----- RECORDS TO USE
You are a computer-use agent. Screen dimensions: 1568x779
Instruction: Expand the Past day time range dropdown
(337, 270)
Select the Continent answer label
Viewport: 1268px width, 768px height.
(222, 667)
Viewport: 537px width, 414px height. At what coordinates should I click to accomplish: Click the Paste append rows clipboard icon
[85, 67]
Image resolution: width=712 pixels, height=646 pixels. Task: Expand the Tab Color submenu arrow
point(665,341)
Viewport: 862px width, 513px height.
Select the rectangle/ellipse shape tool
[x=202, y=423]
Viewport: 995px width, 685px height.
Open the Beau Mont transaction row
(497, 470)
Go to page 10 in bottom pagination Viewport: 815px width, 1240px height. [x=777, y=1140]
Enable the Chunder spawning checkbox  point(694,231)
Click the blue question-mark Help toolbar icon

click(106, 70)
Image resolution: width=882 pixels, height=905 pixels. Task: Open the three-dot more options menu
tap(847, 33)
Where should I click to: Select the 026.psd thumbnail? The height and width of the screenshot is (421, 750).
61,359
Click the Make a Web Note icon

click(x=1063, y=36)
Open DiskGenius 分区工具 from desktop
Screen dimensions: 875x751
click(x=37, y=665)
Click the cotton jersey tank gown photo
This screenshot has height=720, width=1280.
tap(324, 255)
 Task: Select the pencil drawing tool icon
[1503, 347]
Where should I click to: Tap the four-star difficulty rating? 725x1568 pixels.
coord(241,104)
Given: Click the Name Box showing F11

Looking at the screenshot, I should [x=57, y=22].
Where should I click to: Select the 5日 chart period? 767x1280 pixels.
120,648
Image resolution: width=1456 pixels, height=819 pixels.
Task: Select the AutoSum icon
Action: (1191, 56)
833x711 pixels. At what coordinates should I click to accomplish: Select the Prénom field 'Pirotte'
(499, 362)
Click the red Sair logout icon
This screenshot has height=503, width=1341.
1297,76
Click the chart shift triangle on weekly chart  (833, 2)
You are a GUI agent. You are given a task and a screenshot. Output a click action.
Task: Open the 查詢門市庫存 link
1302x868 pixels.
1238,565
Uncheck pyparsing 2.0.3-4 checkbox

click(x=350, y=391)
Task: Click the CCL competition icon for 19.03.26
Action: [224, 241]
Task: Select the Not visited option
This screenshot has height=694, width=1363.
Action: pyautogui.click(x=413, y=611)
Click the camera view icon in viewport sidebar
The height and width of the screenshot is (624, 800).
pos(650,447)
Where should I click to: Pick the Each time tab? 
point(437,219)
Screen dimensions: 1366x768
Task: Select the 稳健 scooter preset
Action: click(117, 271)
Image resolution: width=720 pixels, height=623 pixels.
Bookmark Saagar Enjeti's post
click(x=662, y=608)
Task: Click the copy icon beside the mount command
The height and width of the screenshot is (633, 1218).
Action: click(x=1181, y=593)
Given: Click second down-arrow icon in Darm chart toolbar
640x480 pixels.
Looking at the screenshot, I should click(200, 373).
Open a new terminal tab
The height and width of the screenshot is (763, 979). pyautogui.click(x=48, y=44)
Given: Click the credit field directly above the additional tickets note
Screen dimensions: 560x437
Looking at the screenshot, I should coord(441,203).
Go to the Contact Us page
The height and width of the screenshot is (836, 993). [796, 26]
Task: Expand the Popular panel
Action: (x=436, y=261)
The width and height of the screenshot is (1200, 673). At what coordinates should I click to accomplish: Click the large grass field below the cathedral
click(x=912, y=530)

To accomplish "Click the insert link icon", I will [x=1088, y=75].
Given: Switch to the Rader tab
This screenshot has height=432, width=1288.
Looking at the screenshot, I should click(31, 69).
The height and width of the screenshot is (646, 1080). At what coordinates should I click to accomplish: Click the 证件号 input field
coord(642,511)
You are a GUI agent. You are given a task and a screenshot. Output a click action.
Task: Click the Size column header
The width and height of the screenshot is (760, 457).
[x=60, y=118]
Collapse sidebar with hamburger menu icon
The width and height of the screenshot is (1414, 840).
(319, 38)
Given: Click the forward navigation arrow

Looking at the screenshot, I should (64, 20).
----------
TASK TO COMPLETE:
There is a run of lines above from the one with "Image resolution: width=712" to the one with "Click the chart"; print exactly that run, both ends included, and nothing else.

ANSWER BOX:
Image resolution: width=712 pixels, height=646 pixels. Task: Expand the Tab Color submenu arrow
point(665,341)
Viewport: 862px width, 513px height.
Select the rectangle/ellipse shape tool
[x=202, y=423]
Viewport: 995px width, 685px height.
Open the Beau Mont transaction row
(497, 470)
Go to page 10 in bottom pagination Viewport: 815px width, 1240px height. [x=777, y=1140]
Enable the Chunder spawning checkbox  point(694,231)
Click the blue question-mark Help toolbar icon

click(106, 70)
Image resolution: width=882 pixels, height=905 pixels. Task: Open the three-dot more options menu
tap(847, 33)
Where should I click to: Select the 026.psd thumbnail? The height and width of the screenshot is (421, 750).
61,359
Click the Make a Web Note icon

click(x=1063, y=36)
Open DiskGenius 分区工具 from desktop
Screen dimensions: 875x751
click(x=37, y=665)
Click the cotton jersey tank gown photo
This screenshot has height=720, width=1280.
tap(324, 255)
 Task: Select the pencil drawing tool icon
[1503, 347]
Where should I click to: Tap the four-star difficulty rating? 725x1568 pixels.
coord(241,104)
Given: Click the Name Box showing F11

Looking at the screenshot, I should [x=57, y=22].
Where should I click to: Select the 5日 chart period? 767x1280 pixels.
120,648
Image resolution: width=1456 pixels, height=819 pixels.
Task: Select the AutoSum icon
Action: (1191, 56)
833x711 pixels. At what coordinates should I click to accomplish: Select the Prénom field 'Pirotte'
(499, 362)
Click the red Sair logout icon
This screenshot has height=503, width=1341.
1297,76
Click the chart shift triangle on weekly chart  (833, 2)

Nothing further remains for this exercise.